The Academy Program has the goal to provide undeveloped as well as developed gymnastics countries with a common knowledge bas for the development of high performance gymnasts. The information is scientifically based on the growth and development characteristics of the developing child; it is athlete centered; and it provides examples of what is considered 'best world practice'. If coaches follow the information and processes provided through the FIG Academy Program, they will not be making any large errors in the development of their gymnasts.
The FIG Academy Program has also been supplemented with a pre-Academy 'Foundations of Gymnastics' curriculum developed cooperatively with the Gymnastics for All Committee as a replacement for the general gymnastics instructor courses that it had conducted previously.
The curriculum for each of the FIG Academy Levels includes between 8 and 10 theory lectures such as biomechanics, anatomy, psychology, planning, training theory, physiology, and sport theory. Each of these lectures has been prepared and focused to meet the specific needs of gymnastics coaches. In addition there are extensive in-gym technical sessions for all pieces of apparatus or technical requirements for each FIG Sport as well as in choreography and physical preparation.
The FIG Academy Program is supplemented with additional resource booklets in all of the sport sciences, technical booklets that include scientific understanding and methodology on each skill taught in each FIG Sport, and video-tapes of all skills that are presented.
The Academy courses are of seven-day duration and conclude with a comprehensive theoretical and practical examination.
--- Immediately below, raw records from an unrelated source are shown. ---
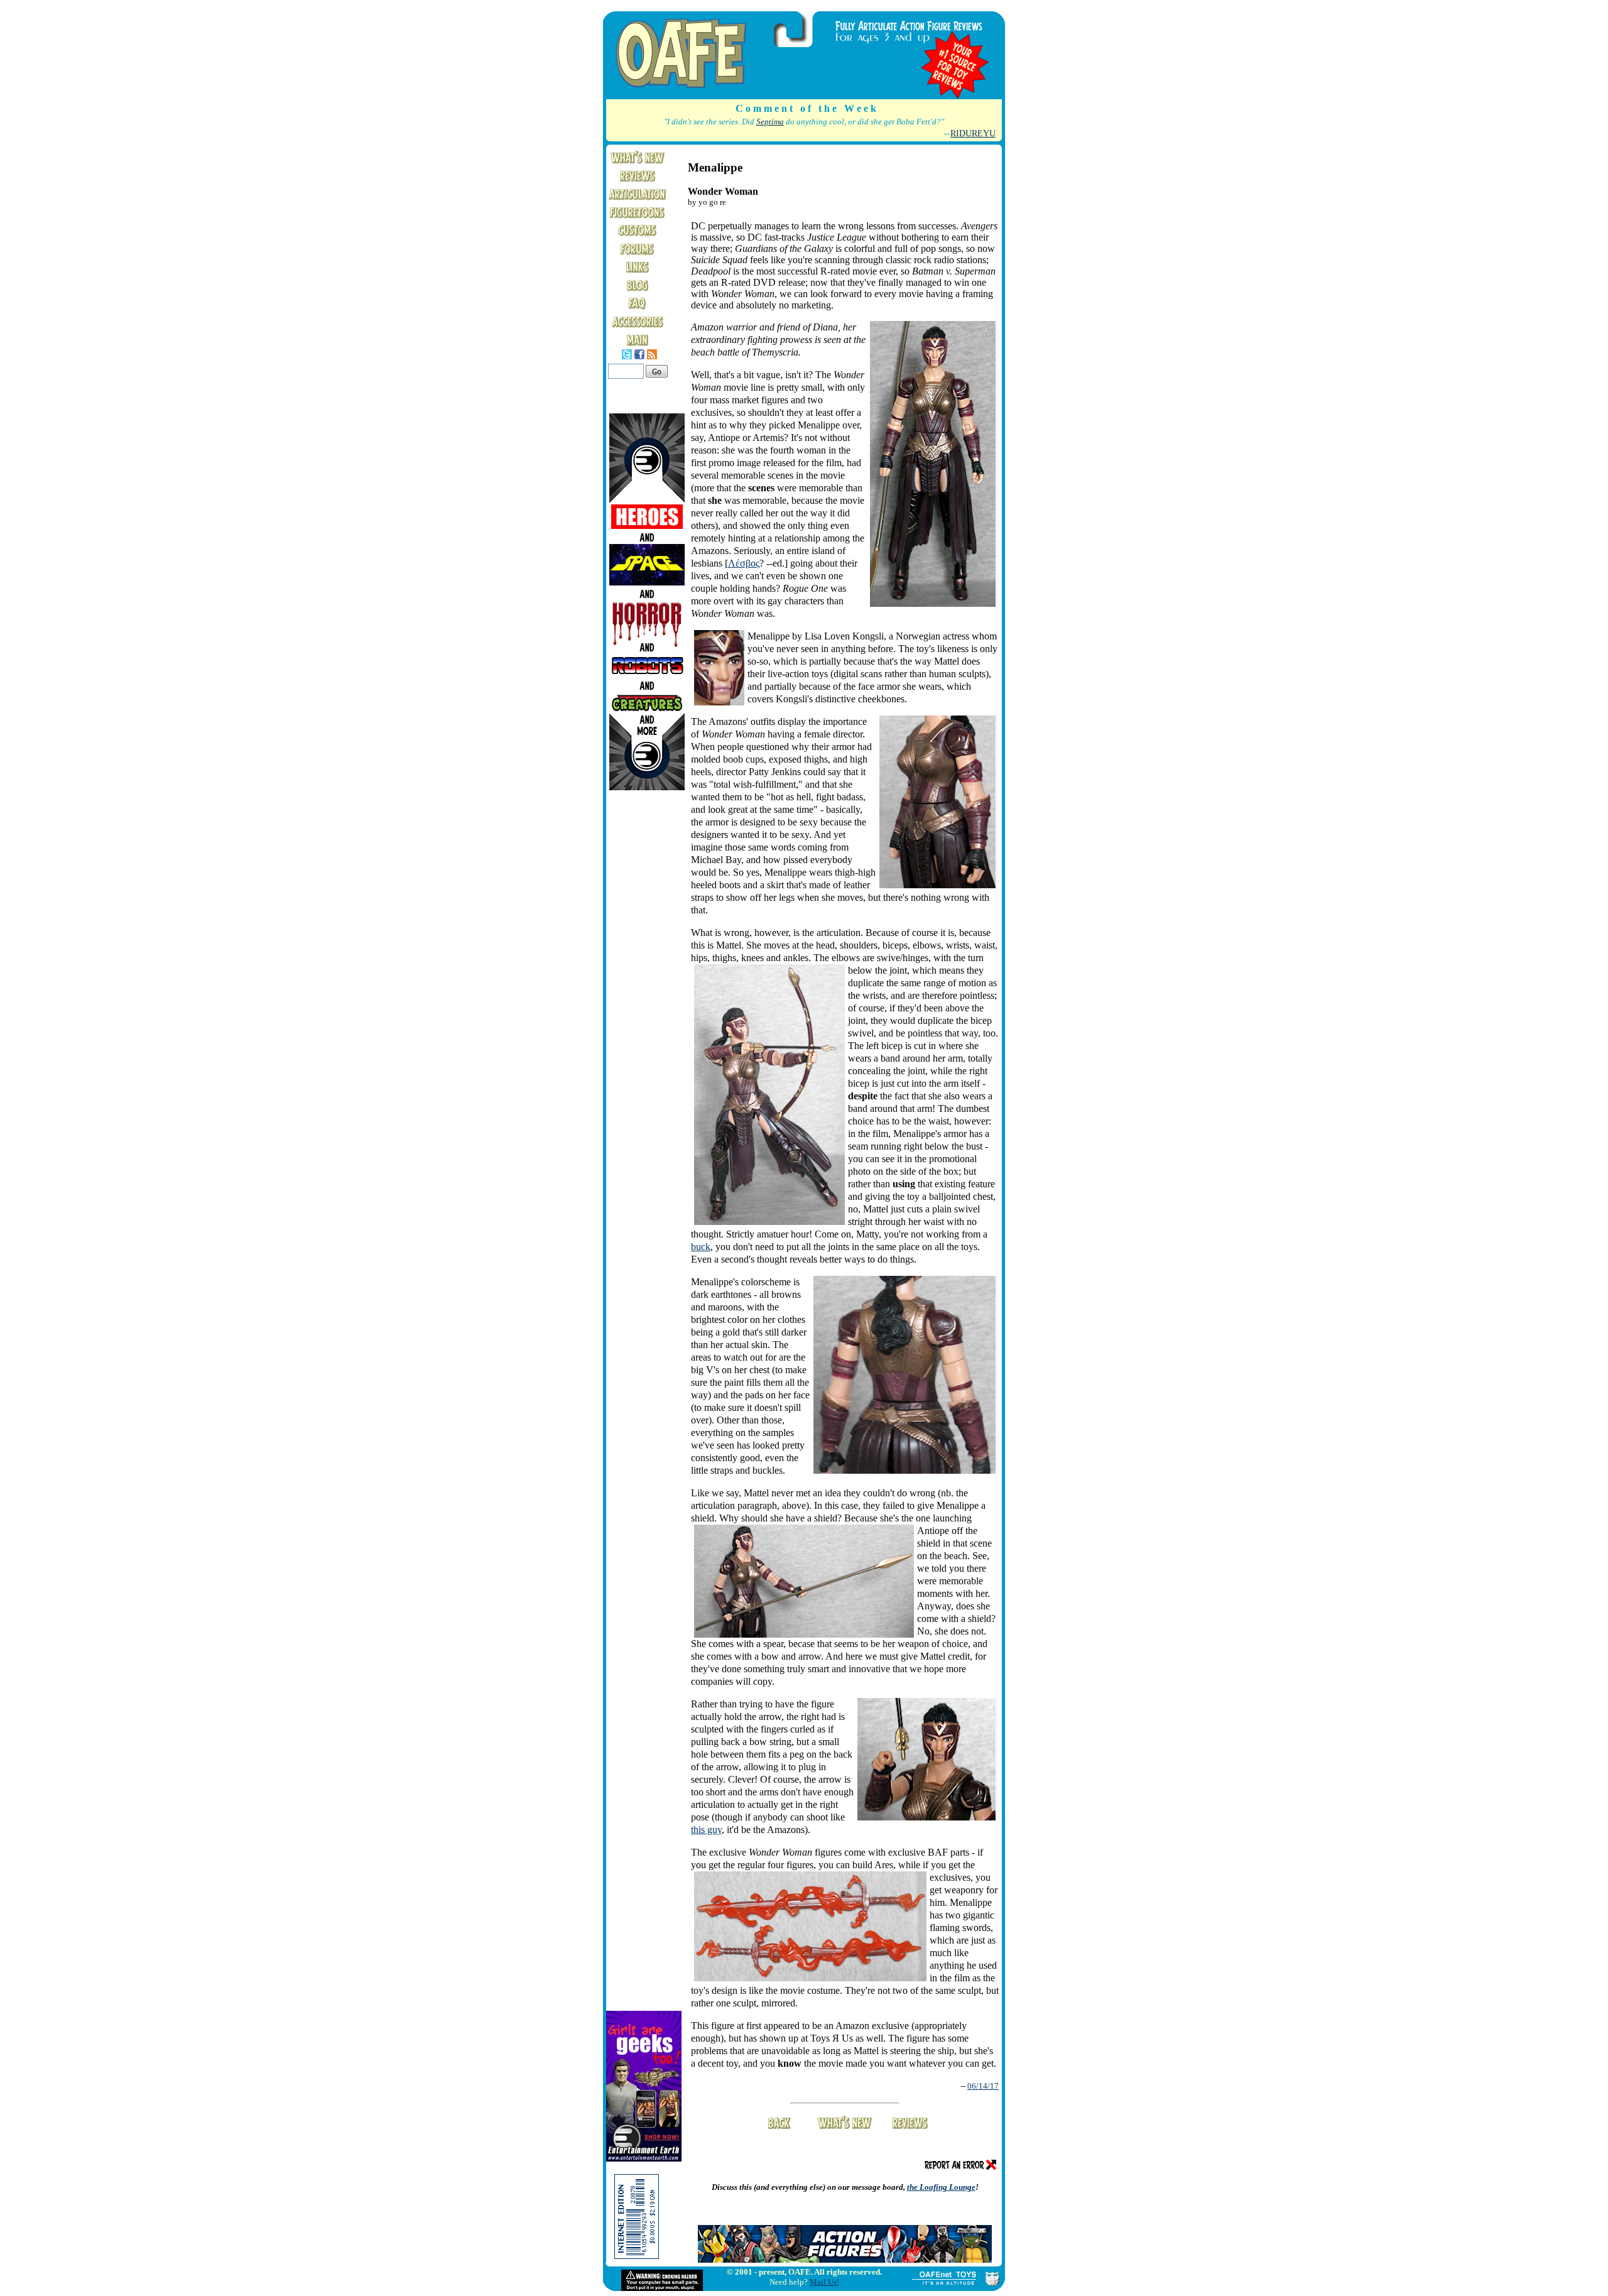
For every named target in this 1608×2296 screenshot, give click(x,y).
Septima (770, 121)
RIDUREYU (973, 133)
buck (700, 1246)
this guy (706, 1829)
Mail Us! (824, 2282)
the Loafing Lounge (941, 2187)
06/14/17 (983, 2086)
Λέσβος (743, 563)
The FIG does not certify or license coaches. That is specifically the responsibility of each federation. The FIG will provide the examination results to the federation of each participating coach and then the federation must decide what status those results will confer on its coaches.
This three-level FIG Academy Program has a high performance orientation but is, supplemented as referred to above, in cooperation with the FIG Gymnastics for All Committee, with a cross-discipline Gymnastics Foundations course and a Gymnastics Management course that are aimed at federations which are at the beginnings of establishing organized gymnastics programs in their countries.
At this time (end of 2005), fourteen multi-country FIG Academies have been held in nine countries in Artistic Gymnastics with 288 participants from 52 federations. The FIG Brevet has been conferred on 56 persons from 17 federations. One FIG Academy has been held in Aerobic Gymnastics with 19 participants from 17 federations. An ever growing number of Academies is being planned in each of the six FIG Sports over the next few years as the course material is completed.
During 2006, as many as 12 Academies of differing levels are being planned for Artistic Gymnastics; two for Aerobic Gymnastics; and the first one for Rhythmic Gymnastics.
Because the FIG cannot hope to teach all coaches in all countries, the FIG Academy Program and all the curriculum materials can be licensed to larger federations which have many hundreds or many thousands of coaches. In this way the FIG Academy content can become a significant part of their coaches’ education program and can be taught by the federations’ own experts.